# Hi - I’m new.  Name is Abbie.



## Abbiegail

What do you want to know?


----------



## Darkwind

Hmm...talk about an open-ended question.  

How sexy are you?


----------



## Abbiegail

Meh- medium I guess


----------



## Darkwind

Abbiegail said:


> Meh- medium I guess


LOL

Well, I hear that medium is the new hot!


----------



## Hugo Furst

welcome to our happy home


----------



## JoeMoma

Hi Gail!


----------



## Hossfly

Abbiegail said:


> What do you want to know?






​


----------



## IS_JESS_AN_ACCOUNT

Welcome!  Now, kindly get about the business of explaining that you are not a sock.

Proceed.


----------



## WinterBorn

Welcome, Abbie.   I'm sure we will get to know more about you as time goes on.

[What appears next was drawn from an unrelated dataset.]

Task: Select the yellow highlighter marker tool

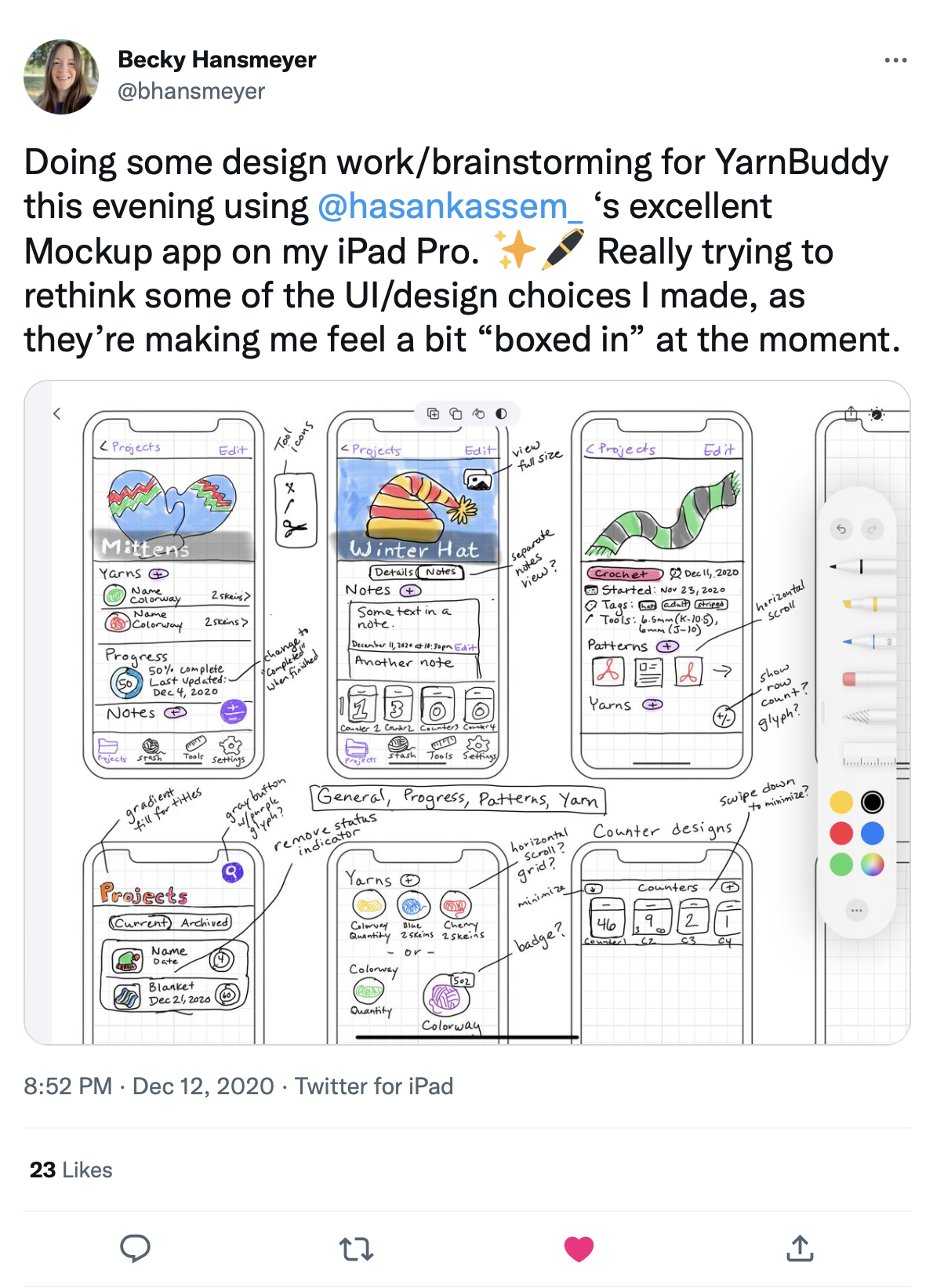Action: [x=862, y=604]
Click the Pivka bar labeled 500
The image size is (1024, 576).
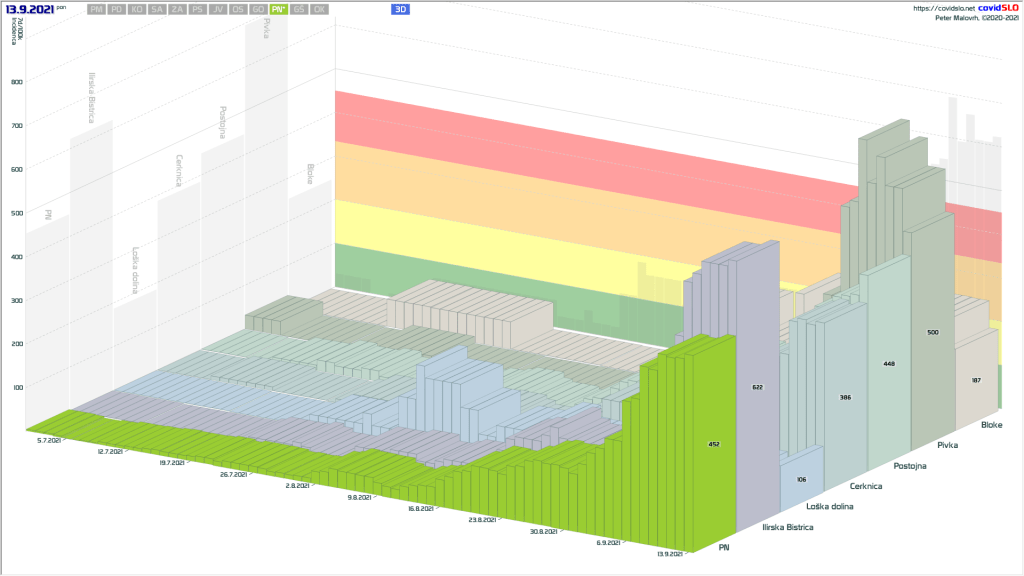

Just a couple of suggestions.   

1) Don't take anything here too seriously.   We have quite a few extremists of various stripes.
2) Don't hesitate to use the Ignore feature.
3) Remember, you don't have to respond to anything.
4) Wear your thick skin when you come onboard.
5) Never let Daniel Palos get you alone.   lol


----------



## Abbiegail

IS_JESS_AN_ACCOUNT said:


> Welcome!  Now, kindly get about the business of explaining that you are not a sock.
> 
> Proceed.


I am not a sock.  I’m pretty sure the admins can figure that out.


----------



## Abbiegail

Pete7469 said:


> This is where you introduce yourself and tell everyone what you want them to believe.
> 
> All I want to know is if you are stupid.
> 
> I'll find out if I pay anymore attention to you.


Well- if you’re the type of person that thinks everyone that disagrees with you is stupid - then there is a 50% chance that I am stupid.  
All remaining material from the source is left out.